Призраки начинают снова, из углов доносится тихий шепот.
«Очищение», — повторяют они. Это похоже па китайскую пытку водой — слова каплями падают мне на лоб, желая свести с ума.
Слишком поздно, хочу я им сказать.
Но Капитан Страх не станет меня слушать.
Гарри Гудини смог бы сбежать. Я не волшебник. Я — это всего лишь я. Я проиграл, но не могу и не хочу этого признать. Против призраков у меня нет ни малейшего шанса.
— Слышишь? — спрашивает Страх. Слышно только призраков. — Это шепот желания. Бессмысленной жажды.
Он смеется. По крайней мере, мне кажется, что это смех — зловещий, сухой, пыльный, звук хрипит и потрескивает, клокочет в горле, но, наконец, вырывается наружу. Я вижу веселье в его серых глазах. Не таких, как у остальных призраков.
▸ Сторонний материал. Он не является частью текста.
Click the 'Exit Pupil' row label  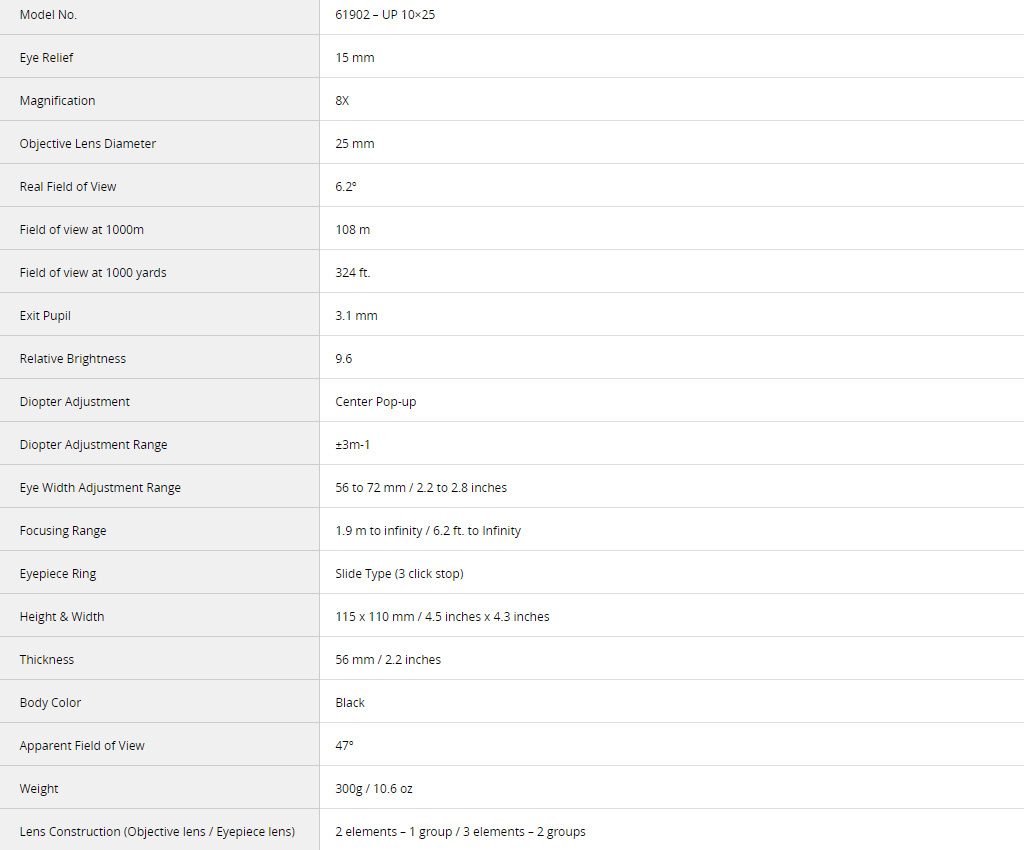point(45,316)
У них во взглядах осталось подобие красок и жизни. Его глаза бесцветны, но не мертвы. Наконец он командует:
— Взять.
Мне в руку впивается игла — я ее вижу. Все происходит быстро, слишком быстро, призраки сливаются в серое пятно, мои конечности немеют и... вот и все. Звуки стихают, перед глазами темнеет, и я отключаюсь.
Я уснул на скамейке. Нуждался в отдыхе. Был всего лишь час или два, но, когда я проснулся, солнце уже село и на краю дорожки сидел мальчик и наблюдал за мной. Лет тринадцати, грязный, бедно одетый. Его щеки запали, лицо было бледным, но глаза смотрели на меня.
Я спал сидя, запрокинув голову — плечи и шея ныли, во рту пересохло, я чувствовал себя больным. Нереальным. Не собой. Подумал будет ли каждое новое пробуждение еще хуже, еще кошмарней, пока я не исчезну из мира или не умру.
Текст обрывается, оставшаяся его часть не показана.